O que mais me marcou foi a imagem de um muçulmano com o braço direito erguido, segurando a Masbaha (terço islâmico), assim que Francisco adentrou o auditório do Instituto para o Treinamento de Imãs Mohammed VI, em Rabat, capital do Marrocos. Havia ali um ato de profundo respeito por um homem que pregava a paz e a importância do diálogo inter-religioso. Havia um silêncio absoluto naquele anfiteatro, rompido apenas quando o papa discursou e quando um trio de cantores — um muçulmano, uma judia e uma cristã — entoaram a Ave Maria.
Foi um momento tão numinoso que as lágrimas rolaram pela minha face. Existia um senso de unidade e de paz naquele local que creio ser impossível expressar com palavras. Ao fim do evento, clérigos islâmicos desceram as escadarias do prédio com um semblante de satisfação e de admiração.
No último dia da breve viagem ao Marrocos — a primeira de Francisco em um país árabe —, o jesuíta Jorge Mario Bergoglio lotou o Estádio Príncipe Moulay Abdellah. Dessa vez, a missa teve presença massiva da população laica, especialmente de jovens do Marrocos, mas também da África Subsaariana, que viajaram para ver Francisco. Foi minha segunda cobertura de uma viagem do papa.

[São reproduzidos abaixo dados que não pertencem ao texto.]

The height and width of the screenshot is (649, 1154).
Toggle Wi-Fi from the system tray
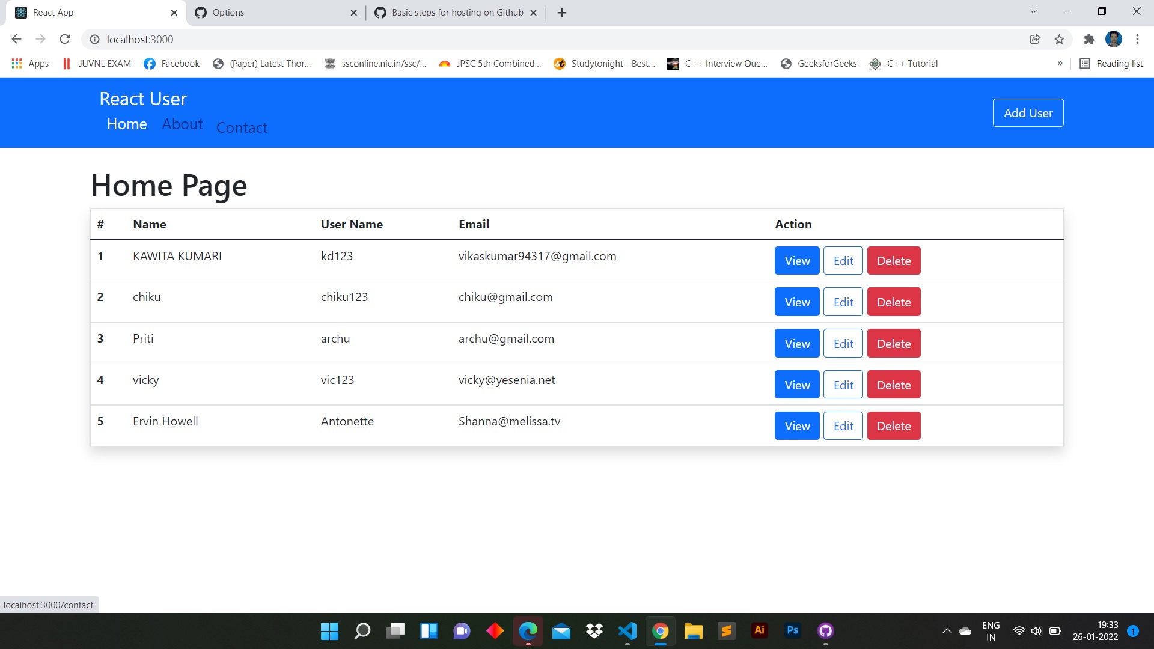coord(1019,631)
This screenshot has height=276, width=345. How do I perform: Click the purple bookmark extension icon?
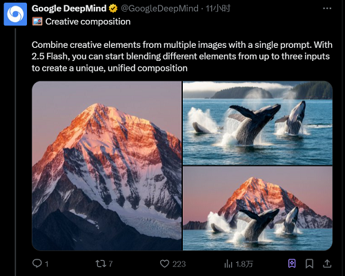click(292, 264)

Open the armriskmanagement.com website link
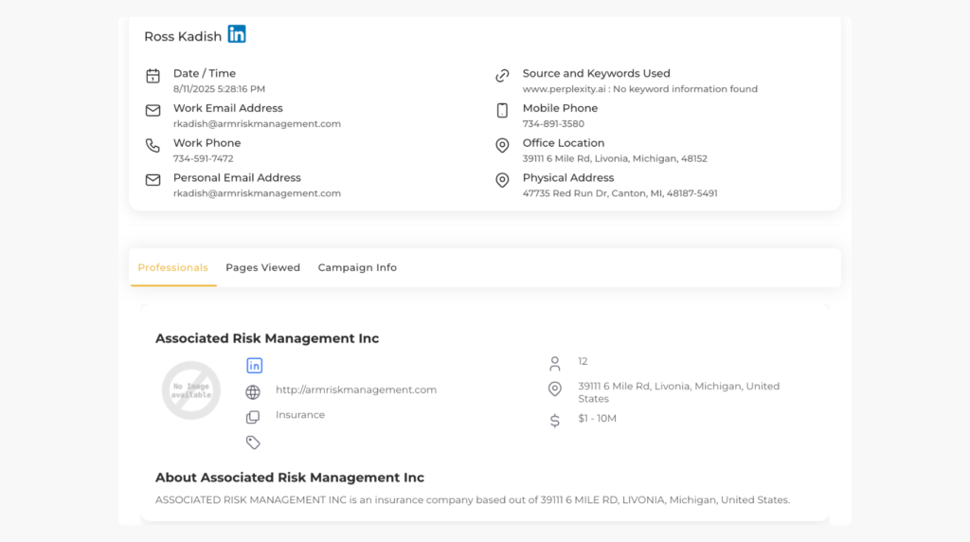click(x=355, y=390)
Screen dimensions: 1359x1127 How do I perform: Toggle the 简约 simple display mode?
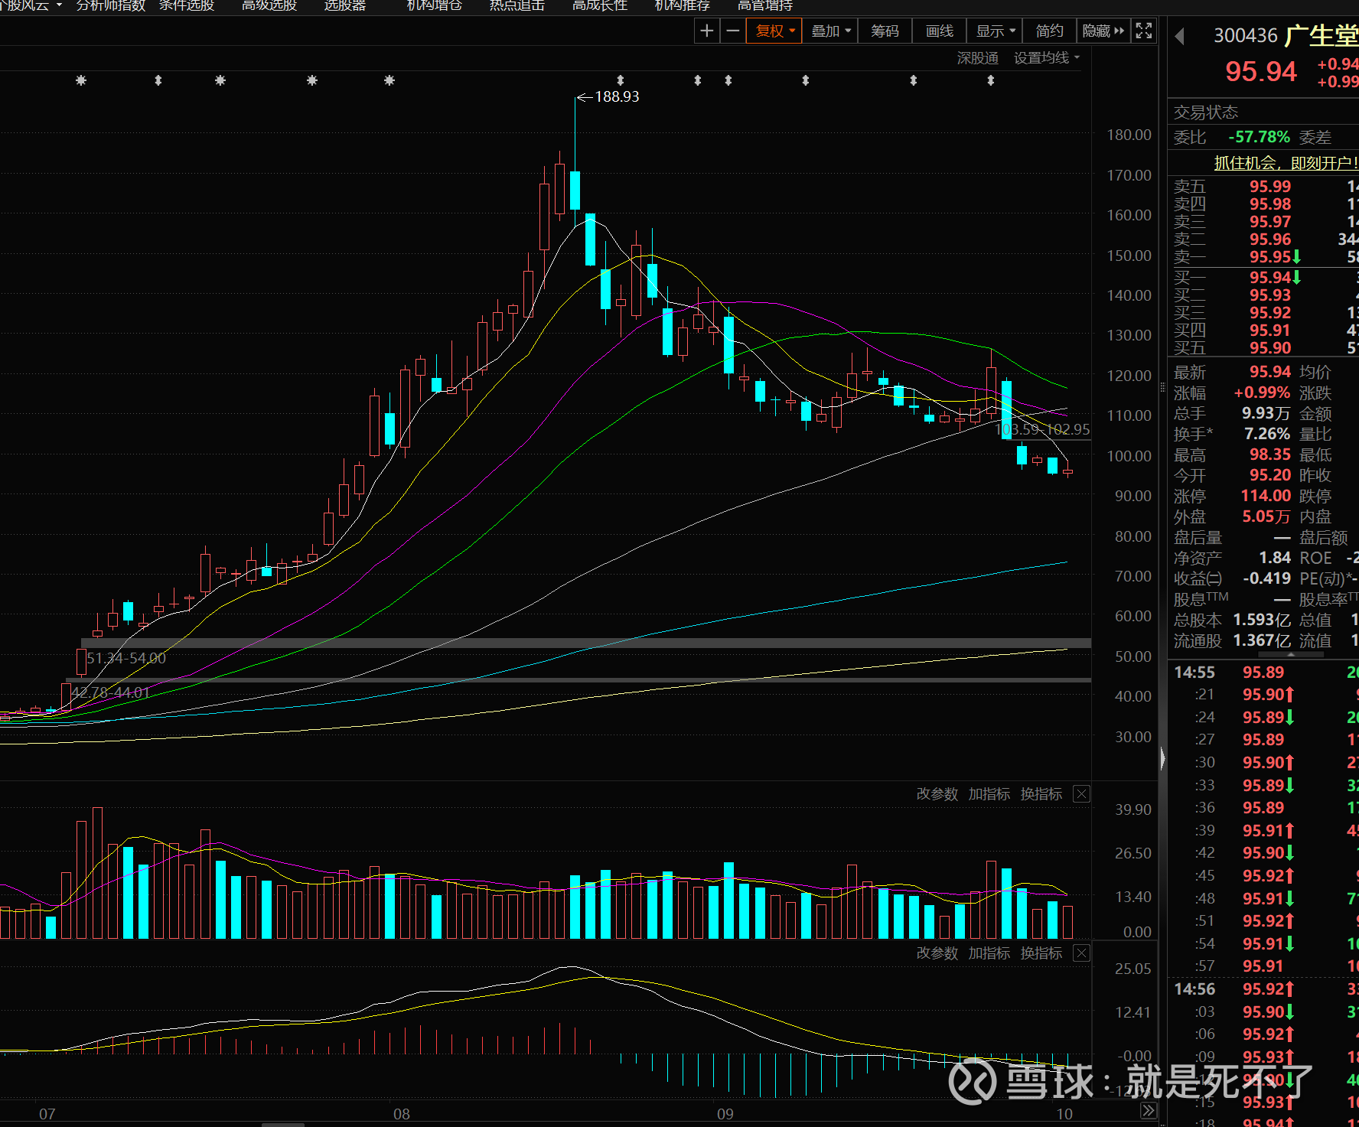click(x=1049, y=31)
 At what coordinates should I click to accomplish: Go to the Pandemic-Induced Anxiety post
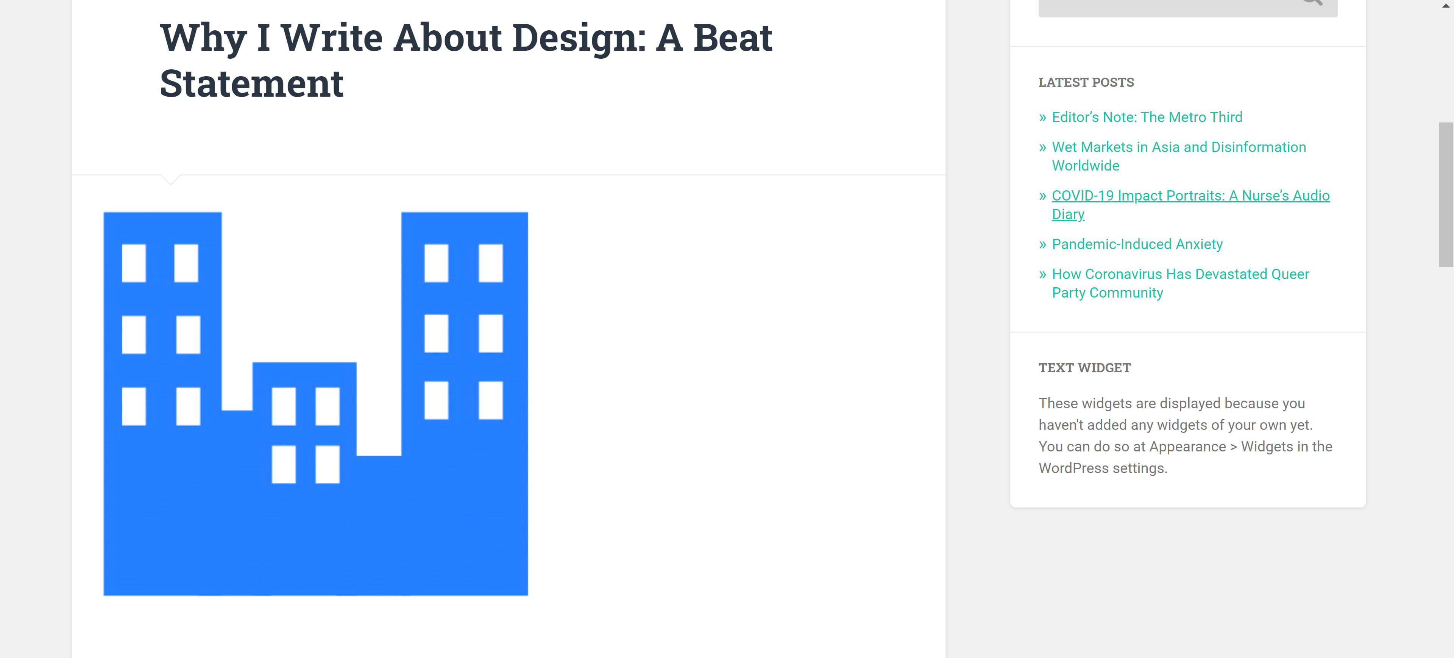click(1137, 245)
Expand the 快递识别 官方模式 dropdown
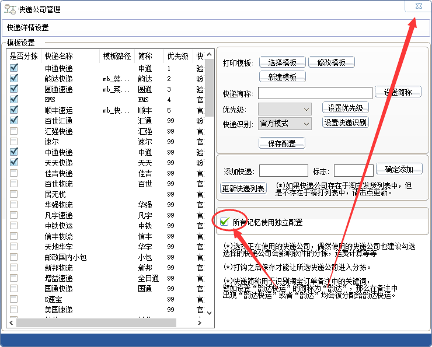Screen dimensions: 432x347 click(285, 124)
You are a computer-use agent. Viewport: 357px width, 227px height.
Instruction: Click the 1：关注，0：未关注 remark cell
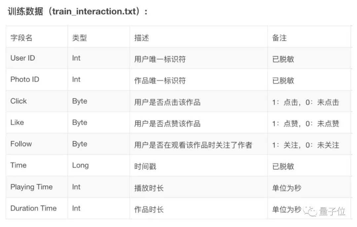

Dezoito anos atrás, acompanhei a ida de Bento XVI a São Paulo e a canonização de Frei Galvão, em missa a céu aberto no Campo de Marte. É inegável como Francisco mostrava-se diferenciado. Carregava consigo a simplicidade peculiar aos missionários e aos jesuítas. Foi um líder religioso que construía pontes, pregava a igualdade, aproximava-se dos pobres e oprimidos, acolhia a comunidade LGBTQIAPN , preparava a Igreja para discutir o sacerdócio das mulheres.
Francisco também foi exemplo de resiliência e fé. Mesmo fragilizado, depois de enfrentar uma pneumonia dupla, ele visitou a penitenciária de Regina Coeli, na Quinta-Feira Santa. Por 30 minutos, conversou com 70 presos. Três dias depois, deu a última bênção aos fiéis, na Praça de São Pedro, apenas poucas horas antes de morrer. Era como se quisesse estar presente em um momento tão significativo para os católicos: a celebração da ressurreição de Cristo.
O jesuíta argentino entra para a história deixando uma marca indelével de carisma, caridade, força, abnegação, fé e preocupação genuína com o próximo. Simples que foi, escolheu uma sepultura de terra, sem decoração e com uma pequena placa escrita "Franciscus". Também pediu para ser enterrado dentro de um caixão de madeira, fora dos muros do Vaticano. A Deus, Francisco. Um homem que cumpriu à risca os ensinos de Jesus Cristo.